Google has sold its Motorola Mobility subsidiary to Lenovo for $2.91 billion. As part of the deal, Lenovo will garner the Motorola brand, Motorola patent portfolio, and line of current and future Motorola products.
Lenovo says it plans to turn itself into a strong global competitor in the smartphone market. Meanwhile, Google will maintain ownership of the "vast majority" of the Motorola Mobility patent portfolio, including current patent applications and invention disclosures.

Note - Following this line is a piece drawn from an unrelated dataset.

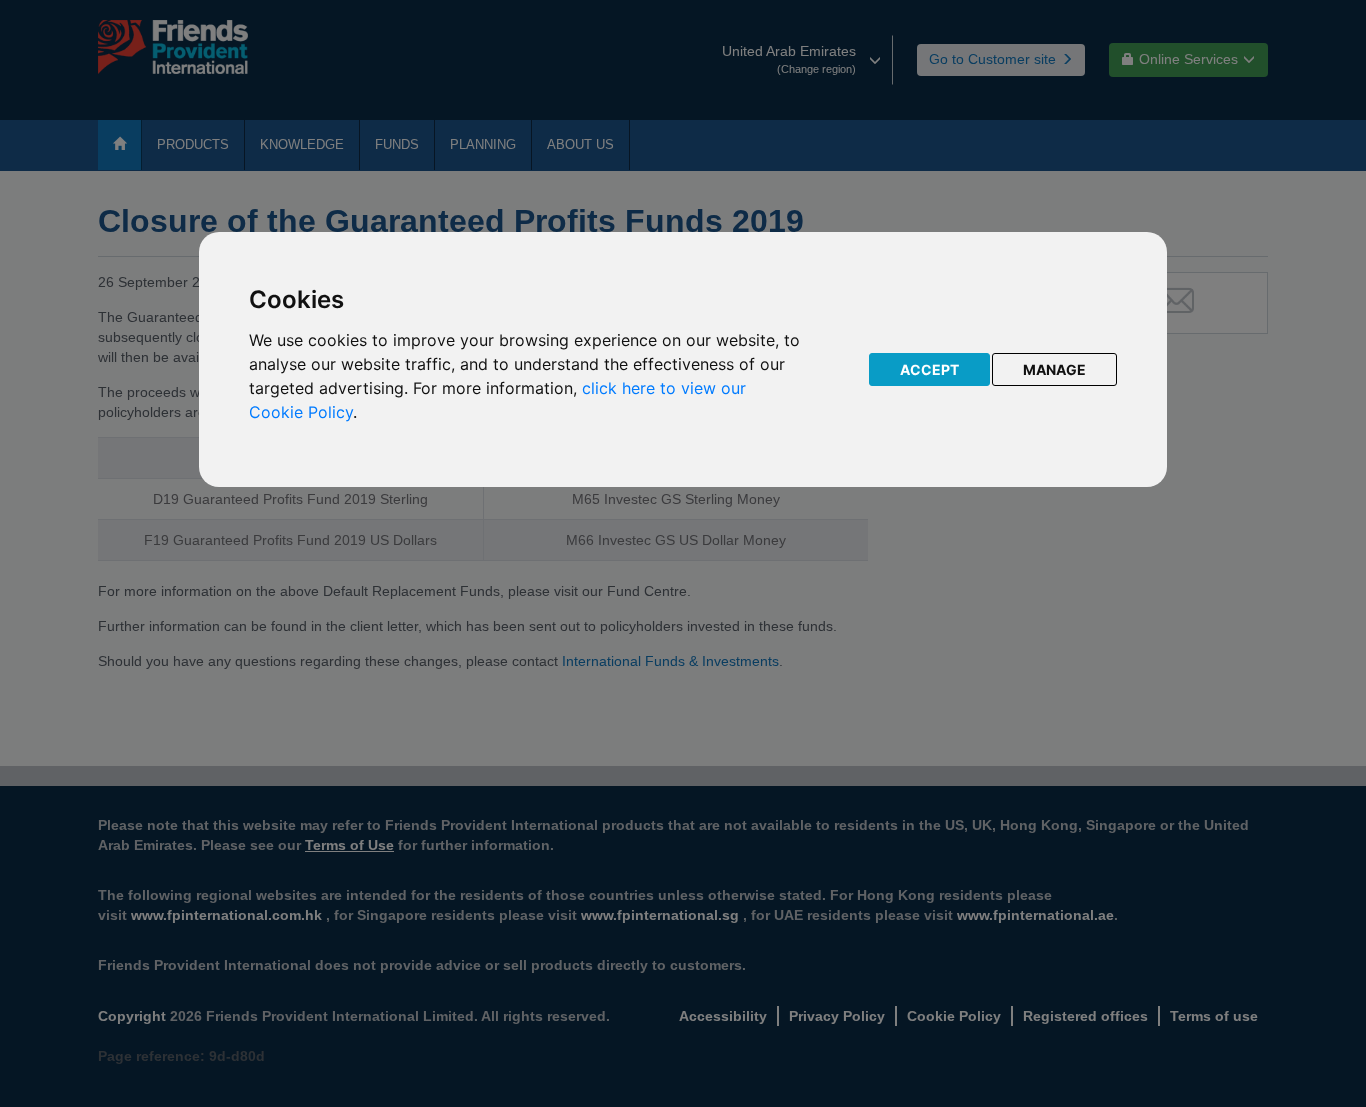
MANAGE (1054, 369)
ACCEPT (929, 369)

“The acquisition of such an iconic brand, innovative product portfolio and incredibly talented global team will immediately make Lenovo a strong global competitor in smartphones. We will immediately have the opportunity to become a strong global player in the fast-growing mobile space,” said Yang Yuanqing, chairman and CEO of Lenovo.
“We are confident that we can bring together the best of both companies to deliver products customers will love and a strong, growing business.”
Lenovo will be paying the $2.91 billion purchase price with $1.41 billion paid at close, comprised of $660 million in cash and $750 million in Lenovo ordinary shares. The remaining $1.5 billion will be paid in the form of a three-year promise.
“Lenovo has the expertise and track record to scale Motorola Mobility into a major player within the Android ecosystem," said Larry Page, CEO, Google. "This move will enable Google to devote our energy to driving innovation across the Android ecosystem, for the benefit of smartphone users everywhere.”
“As part of Lenovo, Motorola Mobility will have a rapid path to achieving our goal of reaching the next 100 million people with the mobile internet," said Dennis Woodside, Motorola Mobility CEO. "With the recent launches of Moto X and Moto G, we have tremendous momentum right now and Lenovo’s hardware expertise and global reach will only help to accelerate this.”
It's a big deal, considering Google purchased Motorola Mobility for $12.5 billion in August 2011. Even though Motorola shipped the Moto X and Moto G under Google, the handset arm lost money for the company. Last quarter it reported a $248 million loss, less than -21 per cent of Motorola Mobile segment revenues, and in the year ago quarter showed a $192 million loss.
In a conference call Wednesday afternoon, Yuanqing said Lenovo would bring Motorola Mobility to profitability and will challenge global smartphone leaders over the next few years. The company saw it as a logical purchase because of Motorola's positioning in North America and Latin America, which will help the China-based Lenovo quickly grow its smartphone business.
Lenovo said the Motorola brand would be used in North America, Latin America and Europe, and the Lenovo brand will be used in China and emerging markets. Lenovo wouldn't say for sure if the majority of Motorola manufacturing would stay in the US, and said it would look at what's most effective. Lenovo wants eventually to sell 100 million smartphones a year, Yuanqing said.
Following the deal's announcement, Google's stock rose more than 2 per cent in extended trading Wednesday afternoon.
Google will be holding its quarterly earnings call Thursday afternoon, where we suspect we'll hear plenty more about Google's reasoning behind selling.